"Mi serve l'agibilità politica o salta tutto": Berlusconi minaccia il Colle (e Renzi)

"Mi serve l'agibilità politica o salta tutto": Berlusconi minaccia il Colle (e Renzi)

Il premier continua a premere sull'acceleratore: riforme e legge elettorale al più presto. Ma al Colle ci va Berlusconi. Con una richiesta "choc": "Mi serve l'agibilità politica, sono l'unico garante"
ROMA - Corre Renzi. 
Francia e Germania prima, Inghilterra poi. 

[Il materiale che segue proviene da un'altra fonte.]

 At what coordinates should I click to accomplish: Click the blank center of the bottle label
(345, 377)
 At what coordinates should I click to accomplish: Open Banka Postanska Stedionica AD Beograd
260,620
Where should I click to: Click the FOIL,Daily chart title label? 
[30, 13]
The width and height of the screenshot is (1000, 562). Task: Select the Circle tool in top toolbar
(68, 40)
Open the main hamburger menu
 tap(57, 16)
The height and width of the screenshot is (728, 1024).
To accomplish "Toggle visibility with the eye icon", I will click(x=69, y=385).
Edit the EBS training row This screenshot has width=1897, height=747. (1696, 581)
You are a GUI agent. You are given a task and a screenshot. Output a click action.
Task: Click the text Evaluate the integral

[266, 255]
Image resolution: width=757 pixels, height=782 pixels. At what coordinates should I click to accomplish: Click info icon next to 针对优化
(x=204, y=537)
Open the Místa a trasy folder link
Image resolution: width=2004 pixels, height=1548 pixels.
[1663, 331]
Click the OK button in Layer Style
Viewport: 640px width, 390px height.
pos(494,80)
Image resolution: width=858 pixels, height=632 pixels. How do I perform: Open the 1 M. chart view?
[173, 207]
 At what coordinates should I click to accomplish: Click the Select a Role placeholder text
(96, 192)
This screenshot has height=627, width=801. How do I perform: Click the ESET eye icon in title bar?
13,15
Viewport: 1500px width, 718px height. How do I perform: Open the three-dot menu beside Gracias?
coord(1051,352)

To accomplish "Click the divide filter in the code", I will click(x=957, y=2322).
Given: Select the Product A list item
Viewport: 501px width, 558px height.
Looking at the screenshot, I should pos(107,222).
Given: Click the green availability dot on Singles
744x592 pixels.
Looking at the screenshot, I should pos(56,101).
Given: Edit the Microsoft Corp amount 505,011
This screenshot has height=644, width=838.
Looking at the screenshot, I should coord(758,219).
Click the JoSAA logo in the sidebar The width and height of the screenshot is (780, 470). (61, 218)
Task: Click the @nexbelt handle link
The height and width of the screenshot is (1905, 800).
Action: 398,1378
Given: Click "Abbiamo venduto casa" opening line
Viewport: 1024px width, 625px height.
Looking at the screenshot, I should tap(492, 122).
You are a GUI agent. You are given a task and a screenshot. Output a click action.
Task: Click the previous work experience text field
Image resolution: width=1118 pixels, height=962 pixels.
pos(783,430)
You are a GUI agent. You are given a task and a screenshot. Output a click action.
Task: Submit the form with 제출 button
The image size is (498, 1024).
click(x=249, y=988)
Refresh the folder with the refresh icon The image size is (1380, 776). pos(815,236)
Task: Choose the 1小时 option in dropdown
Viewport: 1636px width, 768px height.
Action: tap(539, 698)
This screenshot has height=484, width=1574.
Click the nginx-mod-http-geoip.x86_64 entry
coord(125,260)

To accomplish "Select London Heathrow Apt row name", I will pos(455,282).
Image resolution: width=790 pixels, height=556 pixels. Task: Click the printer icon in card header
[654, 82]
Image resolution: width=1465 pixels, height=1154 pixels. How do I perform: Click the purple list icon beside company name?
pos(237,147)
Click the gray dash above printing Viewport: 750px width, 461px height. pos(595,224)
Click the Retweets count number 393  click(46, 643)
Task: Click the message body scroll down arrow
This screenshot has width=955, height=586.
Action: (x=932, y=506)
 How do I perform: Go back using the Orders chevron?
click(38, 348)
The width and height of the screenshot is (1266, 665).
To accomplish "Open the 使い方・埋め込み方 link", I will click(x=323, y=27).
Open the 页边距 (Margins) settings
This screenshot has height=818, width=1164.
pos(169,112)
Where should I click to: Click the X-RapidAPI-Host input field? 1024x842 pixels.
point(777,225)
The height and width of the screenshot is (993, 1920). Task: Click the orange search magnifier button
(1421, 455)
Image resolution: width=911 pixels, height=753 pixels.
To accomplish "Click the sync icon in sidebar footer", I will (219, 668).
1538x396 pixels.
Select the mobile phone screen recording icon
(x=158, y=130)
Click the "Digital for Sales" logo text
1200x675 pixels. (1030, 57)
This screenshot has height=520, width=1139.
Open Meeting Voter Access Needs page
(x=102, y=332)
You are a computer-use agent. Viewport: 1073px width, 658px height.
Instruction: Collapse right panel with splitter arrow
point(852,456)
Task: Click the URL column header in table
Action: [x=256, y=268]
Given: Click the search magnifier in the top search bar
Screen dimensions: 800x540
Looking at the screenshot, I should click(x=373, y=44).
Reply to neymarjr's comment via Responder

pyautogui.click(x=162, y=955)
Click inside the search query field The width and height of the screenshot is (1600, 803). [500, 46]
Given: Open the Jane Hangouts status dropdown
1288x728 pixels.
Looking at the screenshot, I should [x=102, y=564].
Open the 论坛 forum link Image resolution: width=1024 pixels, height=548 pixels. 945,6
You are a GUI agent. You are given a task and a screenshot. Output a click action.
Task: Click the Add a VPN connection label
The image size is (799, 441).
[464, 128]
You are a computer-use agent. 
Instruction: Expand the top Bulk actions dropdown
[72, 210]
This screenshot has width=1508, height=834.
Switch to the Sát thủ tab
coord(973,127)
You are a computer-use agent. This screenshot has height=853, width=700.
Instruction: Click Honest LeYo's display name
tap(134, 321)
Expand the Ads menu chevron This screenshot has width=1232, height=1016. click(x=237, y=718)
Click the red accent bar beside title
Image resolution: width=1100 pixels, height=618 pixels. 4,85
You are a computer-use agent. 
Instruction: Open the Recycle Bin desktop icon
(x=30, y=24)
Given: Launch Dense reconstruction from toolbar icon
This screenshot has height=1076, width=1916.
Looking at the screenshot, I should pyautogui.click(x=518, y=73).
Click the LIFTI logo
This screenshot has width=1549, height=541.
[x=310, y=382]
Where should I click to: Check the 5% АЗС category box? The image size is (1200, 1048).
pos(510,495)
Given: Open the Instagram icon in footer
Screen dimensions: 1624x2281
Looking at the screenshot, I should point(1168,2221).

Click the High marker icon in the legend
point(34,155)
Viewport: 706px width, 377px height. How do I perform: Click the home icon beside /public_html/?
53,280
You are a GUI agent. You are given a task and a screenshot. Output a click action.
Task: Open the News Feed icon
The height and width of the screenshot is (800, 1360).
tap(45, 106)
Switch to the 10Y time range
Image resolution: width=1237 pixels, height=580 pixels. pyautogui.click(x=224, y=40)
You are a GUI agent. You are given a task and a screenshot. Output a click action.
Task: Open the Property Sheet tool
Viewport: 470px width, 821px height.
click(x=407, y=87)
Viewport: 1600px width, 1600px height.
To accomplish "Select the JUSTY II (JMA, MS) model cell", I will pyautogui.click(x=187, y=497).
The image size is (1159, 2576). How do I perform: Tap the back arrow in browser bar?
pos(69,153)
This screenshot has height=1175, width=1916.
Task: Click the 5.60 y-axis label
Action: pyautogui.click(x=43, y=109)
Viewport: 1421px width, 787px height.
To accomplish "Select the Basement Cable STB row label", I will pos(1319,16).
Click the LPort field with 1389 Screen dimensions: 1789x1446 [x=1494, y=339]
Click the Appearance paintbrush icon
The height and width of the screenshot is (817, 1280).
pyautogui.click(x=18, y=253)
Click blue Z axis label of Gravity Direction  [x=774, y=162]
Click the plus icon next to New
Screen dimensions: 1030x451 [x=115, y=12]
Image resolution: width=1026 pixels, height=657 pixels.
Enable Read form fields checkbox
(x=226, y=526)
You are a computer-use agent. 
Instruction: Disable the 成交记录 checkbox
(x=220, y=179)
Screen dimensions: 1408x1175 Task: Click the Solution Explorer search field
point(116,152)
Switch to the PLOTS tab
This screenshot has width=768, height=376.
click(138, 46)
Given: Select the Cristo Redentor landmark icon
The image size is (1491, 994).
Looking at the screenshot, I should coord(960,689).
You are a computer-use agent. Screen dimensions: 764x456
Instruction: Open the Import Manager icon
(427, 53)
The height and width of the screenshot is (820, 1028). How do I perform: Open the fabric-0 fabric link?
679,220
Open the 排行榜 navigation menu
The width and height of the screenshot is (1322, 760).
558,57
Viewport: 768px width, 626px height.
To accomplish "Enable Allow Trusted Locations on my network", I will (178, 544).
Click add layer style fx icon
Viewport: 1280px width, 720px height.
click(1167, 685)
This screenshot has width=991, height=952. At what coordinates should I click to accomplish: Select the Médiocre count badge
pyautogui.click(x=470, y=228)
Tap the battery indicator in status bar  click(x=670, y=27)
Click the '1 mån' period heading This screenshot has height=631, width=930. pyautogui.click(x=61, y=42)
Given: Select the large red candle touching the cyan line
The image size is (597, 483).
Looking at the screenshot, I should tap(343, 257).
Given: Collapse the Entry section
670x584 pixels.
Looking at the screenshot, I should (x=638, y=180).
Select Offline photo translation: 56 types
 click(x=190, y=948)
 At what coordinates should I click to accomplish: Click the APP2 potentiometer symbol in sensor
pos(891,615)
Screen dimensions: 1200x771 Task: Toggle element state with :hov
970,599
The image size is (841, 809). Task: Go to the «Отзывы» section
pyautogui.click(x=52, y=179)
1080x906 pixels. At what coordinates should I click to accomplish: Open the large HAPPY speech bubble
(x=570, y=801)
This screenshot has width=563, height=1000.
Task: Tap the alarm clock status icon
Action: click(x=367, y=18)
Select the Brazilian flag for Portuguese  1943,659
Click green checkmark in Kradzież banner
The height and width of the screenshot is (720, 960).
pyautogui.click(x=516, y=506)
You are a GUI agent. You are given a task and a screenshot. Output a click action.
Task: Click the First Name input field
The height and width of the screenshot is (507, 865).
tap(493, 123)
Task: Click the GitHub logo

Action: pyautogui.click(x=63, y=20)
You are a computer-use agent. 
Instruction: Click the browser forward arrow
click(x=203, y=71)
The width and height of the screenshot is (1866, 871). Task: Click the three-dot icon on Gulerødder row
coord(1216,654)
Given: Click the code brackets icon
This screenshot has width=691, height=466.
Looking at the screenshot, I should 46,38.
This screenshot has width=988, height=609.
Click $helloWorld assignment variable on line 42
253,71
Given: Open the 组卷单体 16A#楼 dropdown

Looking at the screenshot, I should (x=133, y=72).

Italia e ancora Europa, un'Europa nuova che il premier vuole provare a costruire.
 Corre il premier, va di fretta. 
Pensa a un Senato nuovo, e dovrebbe farcela. 
Progetta una legge elettorale nuova, e anche qui il novello Forrest Gump dei palazzi del potere dovrebbe averla vinta. 
Corre talmente tanto, Renzi, che con la sua verve e il suo sprint ha quasi cancellato una presenza - poi divenuta assenza - che, in un modo o nell'altro, a Palazzo Chigi era stata una costante degli ultimi venti anni.
 Ha, o meglio aveva. 
Sì, perché Silvio Berlusconi - non più senatore, non più Cavaliere ma sempre "padre padrone" della destra dura e pura - è tornato alla carica. 
Un po' come fece quel 18 gennaio in cui "costrinse" l'avversario ad un incontro in casa, al Nazareno - sede storica del Pd. 
Un po' come ha fatto ieri quando, informa una nota del Colle, il leader di Forza Italia è salito al Quirinale per incontrare il presidente della Repubblica, Giorgio Napolitano. 
Gita di piacere? 
Nulla affatto. 
Come successe sotto la foto di Che Guevara e Fidel Castro,Berlusconi ha voluto parlare di riforme e legge elettorale.
 Meglio ancora: ha voluto dire la sua nella speranza di far valere ancora il suo peso. Il leader di Forza Italia ha espresso "le posizioni del suo partito nell'attuale momento politico". 
E in un momento delicato come questo - la decisione del Tribunale di Milano sull'esecuzione di condanna è attesa per il 10 aprile -
 l'ex Cavaliere ha voluto ricordare al capo di Stato che lui è "l'unico garante possibile" di un accordo sulla fine del bicameralismo. 
Da qui la richiesta, neanche tanto velata, di una grazia o quanto meno di un'agibilità politica. 
Perché - avrebbe ribadito Berlusconi - 
"sono l'unico che può garantire la tenuta di Forza Italia sulle riforme. 
Perché senza di me...". E quei puntini, che non devono far troppo piacere al premier che corre, potrà riempirli solo il tempo. 
E la volontà dei due attori principali.